Trailing Silence Duration -What happens if your program must recognize multi-word phrases like "small vegetarian pizza," and this parameter's value is very small --- meaning that only a very few milliseconds of trailing silence are required for your program to think that it has heard a complete utterance. See Tutorial 12 for an example of adjusting the Trailing Silence Duration.
Voice Detection Threshold (Telephone/Microphone) - This parameter is adjusted for you when you calibrate your audio device; however, you can also adjust it manually. What happens if you set this parameter to a value near zero? Do you suppose that your program might try to interpret the door opening in the background as a mushroom pizza order? In a noisy room, do think that it would help recognition to have this setting be somewhat higher than usual?
Record Backoff - What do your the waveforms of your recognition results look like in the Speech Viewer Tool when this parameter is set to a very small number? A very large number?

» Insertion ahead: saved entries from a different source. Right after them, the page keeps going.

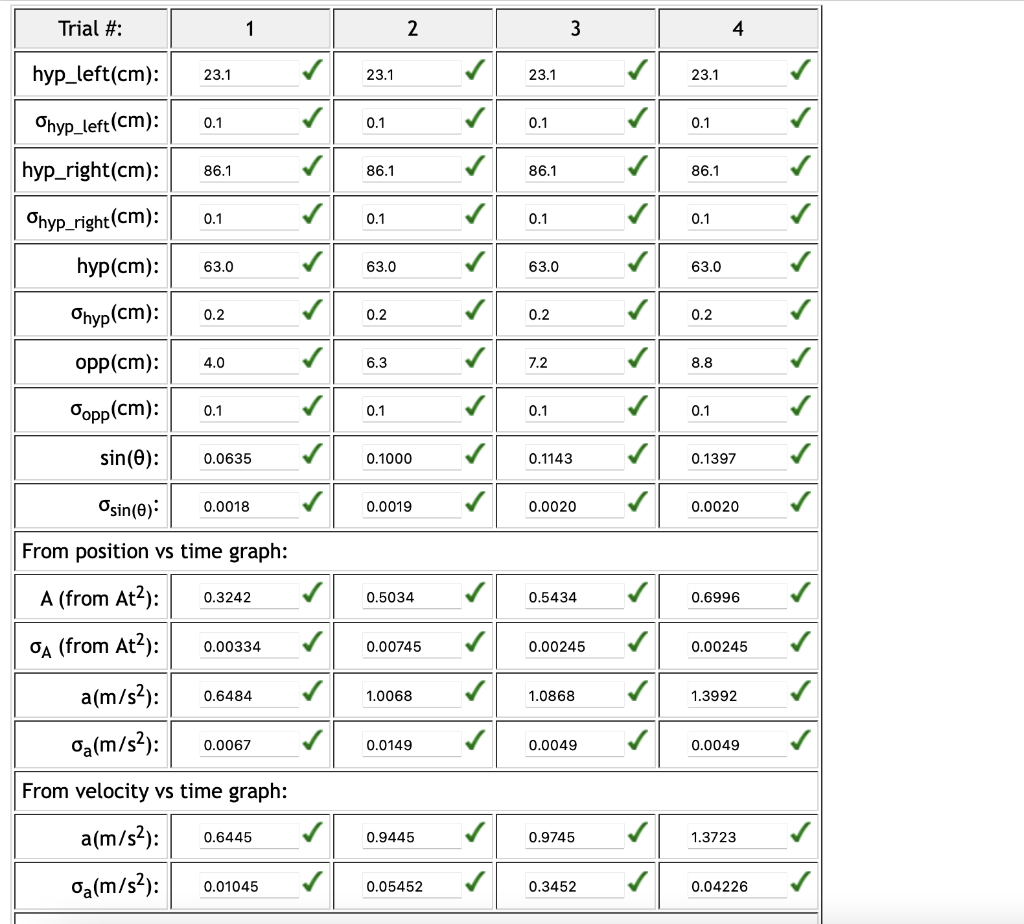Edit the Trial 4 velocity σa field 0.04226

pos(737,886)
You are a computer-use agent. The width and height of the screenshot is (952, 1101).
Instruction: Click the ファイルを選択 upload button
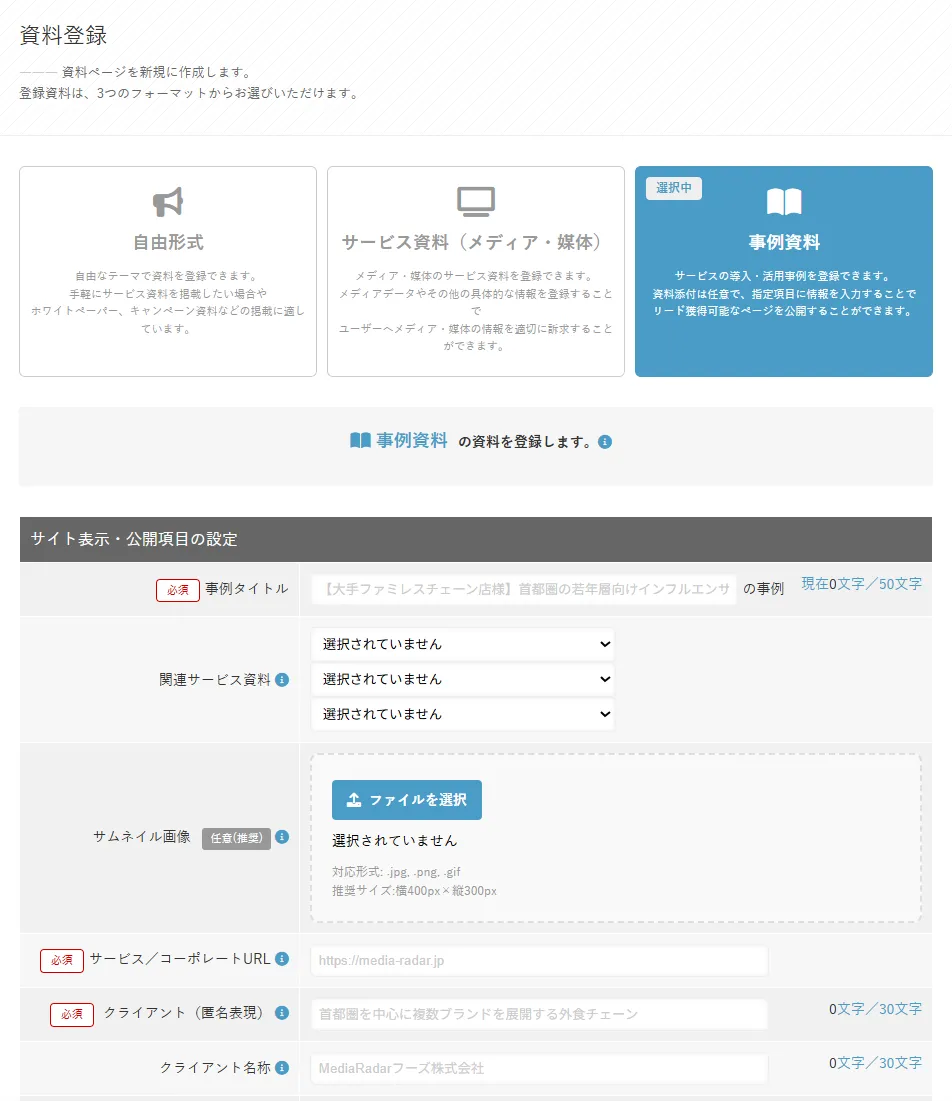[x=406, y=799]
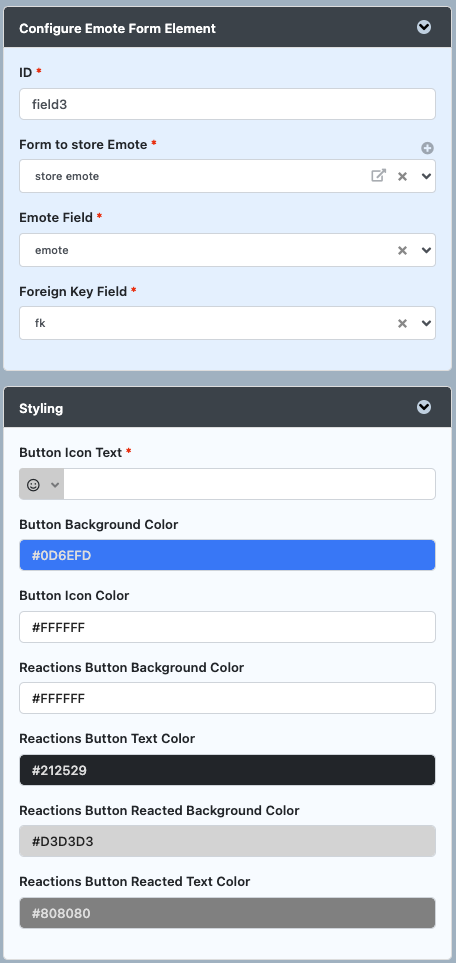Collapse the Configure Emote Form Element section

tap(424, 27)
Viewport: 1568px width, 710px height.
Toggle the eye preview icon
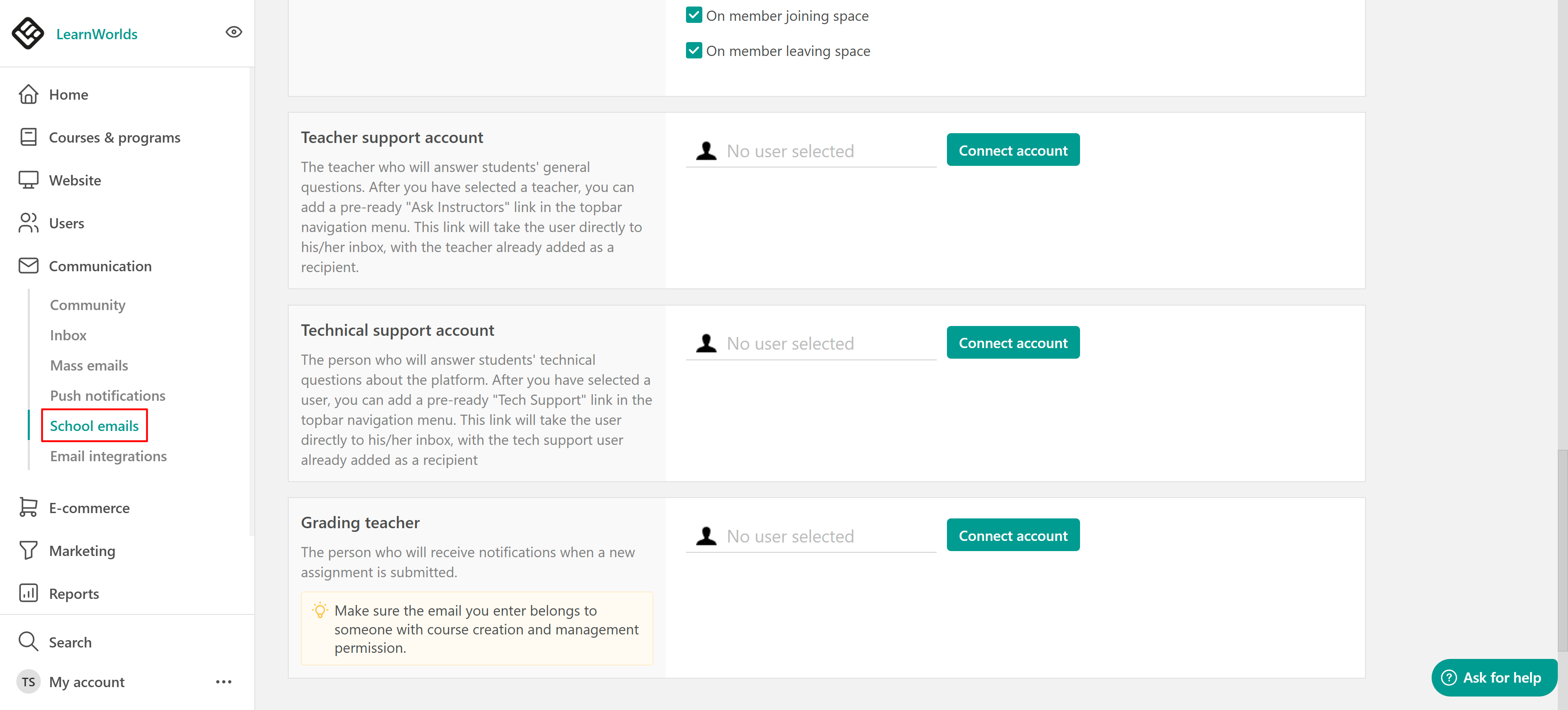(234, 32)
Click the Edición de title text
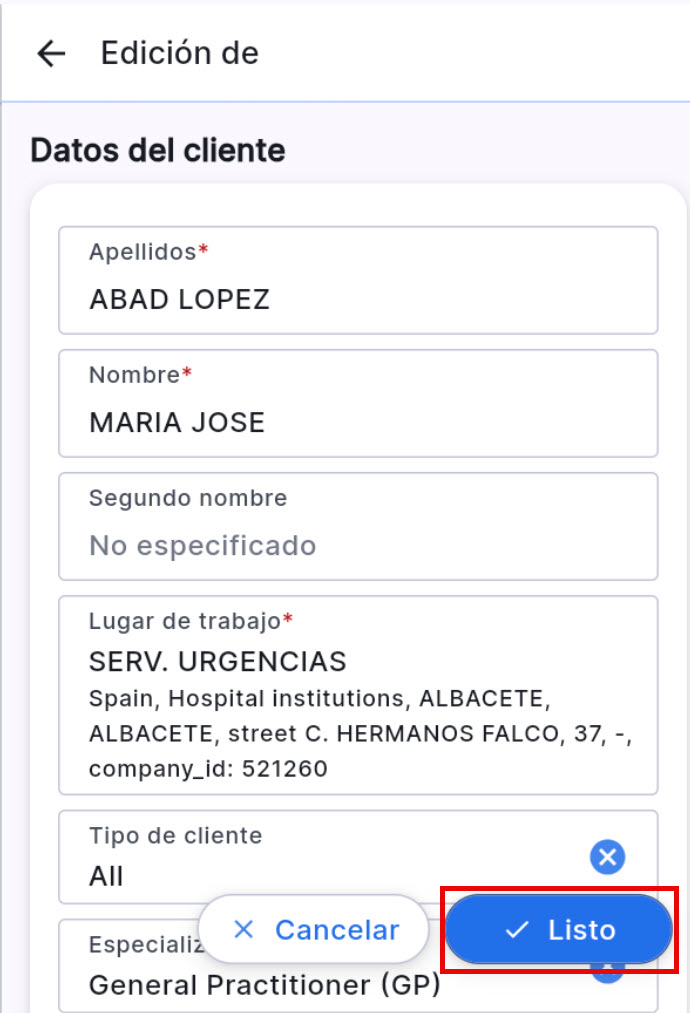 pyautogui.click(x=180, y=52)
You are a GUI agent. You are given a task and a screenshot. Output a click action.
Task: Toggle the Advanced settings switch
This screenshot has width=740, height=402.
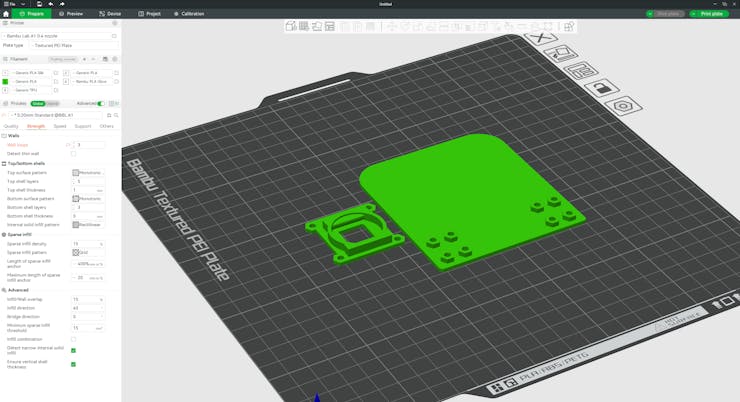click(100, 103)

Global Preferences vs. Object Preferences
By using the object’s preferences menu, the changes we made to speech recognition only effect the one object. To make global speech recognition changes, use the File-Preferences window. The settings within this menu will be in effect for the entire application.
An individual object can override the global settings when the enabling checkbox is selected within the object’s preferences menu. The enabling checkboxes is what you clicked in this lesson to cause the sliders to be movable and more visible.